■ Work order ■
Each line, starting at the one with "Task: Open the help question mark icon" and running to the end of the data below, is to be set down again exactly, both ends included; leave pictures out.

● ● ● ●

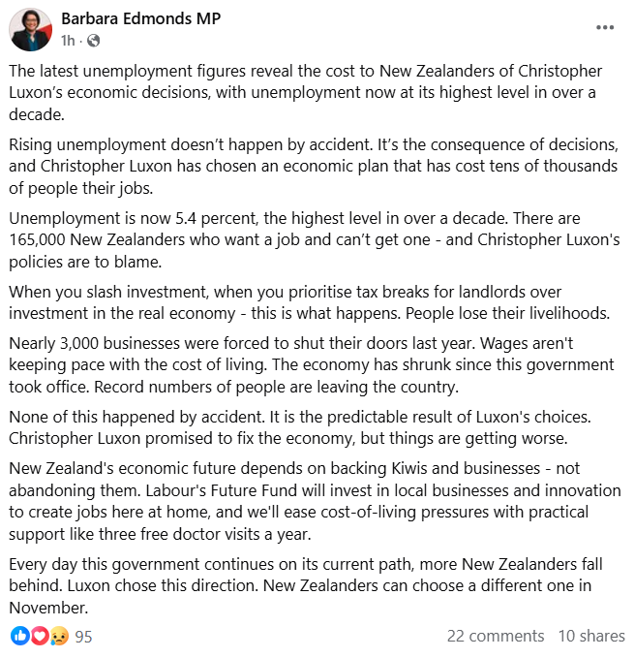Click the paragraph starting 'Rising unemployment doesn't happen'
Image resolution: width=634 pixels, height=658 pixels.
[x=317, y=155]
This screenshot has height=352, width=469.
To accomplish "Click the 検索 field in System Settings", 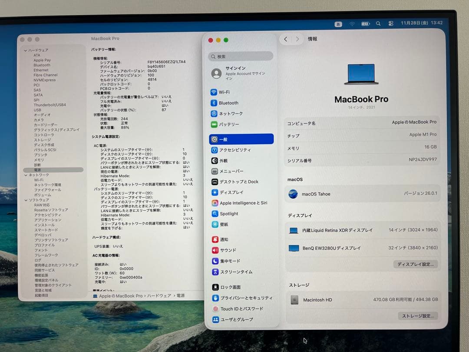I will click(240, 56).
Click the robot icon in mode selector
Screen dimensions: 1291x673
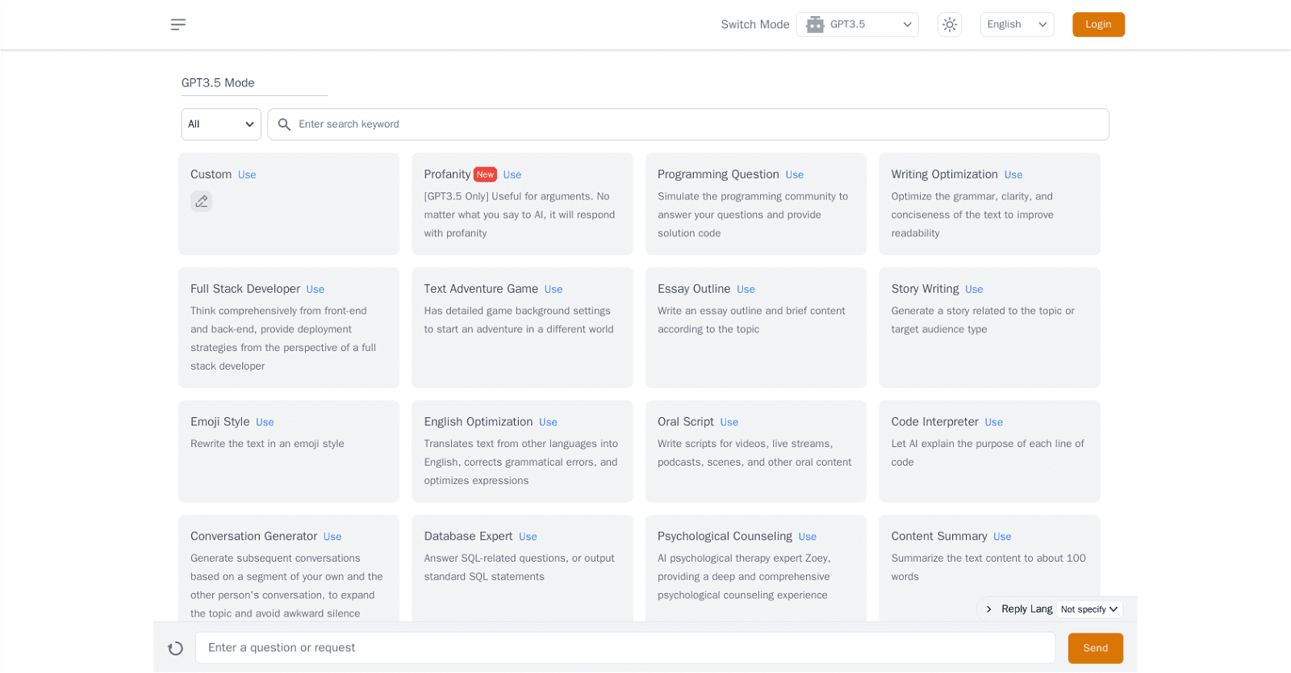pyautogui.click(x=815, y=24)
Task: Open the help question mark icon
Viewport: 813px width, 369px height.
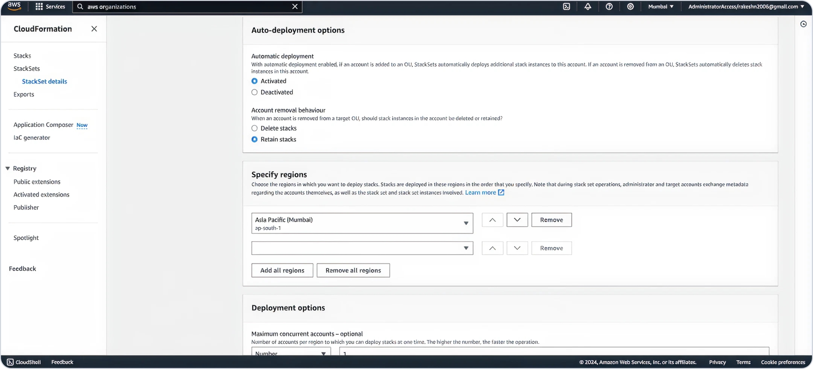Action: coord(609,7)
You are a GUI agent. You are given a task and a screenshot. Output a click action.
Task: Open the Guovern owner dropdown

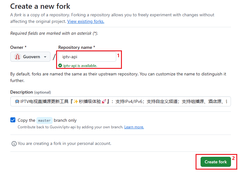(30, 57)
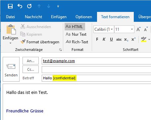The image size is (151, 120).
Task: Click the Einfügen clipboard paste icon
Action: (11, 29)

● ● ● ●

■ Answer for this exercise ■
Task: Open the help question mark icon
Viewport: 813px width, 369px height.
Action: coord(609,7)
You are a GUI agent. You are given a task and a screenshot. Output a click action.
Task: Open the Guovern owner dropdown

(30, 57)
The image size is (151, 120).
Task: Click the Einfügen clipboard paste icon
Action: (11, 29)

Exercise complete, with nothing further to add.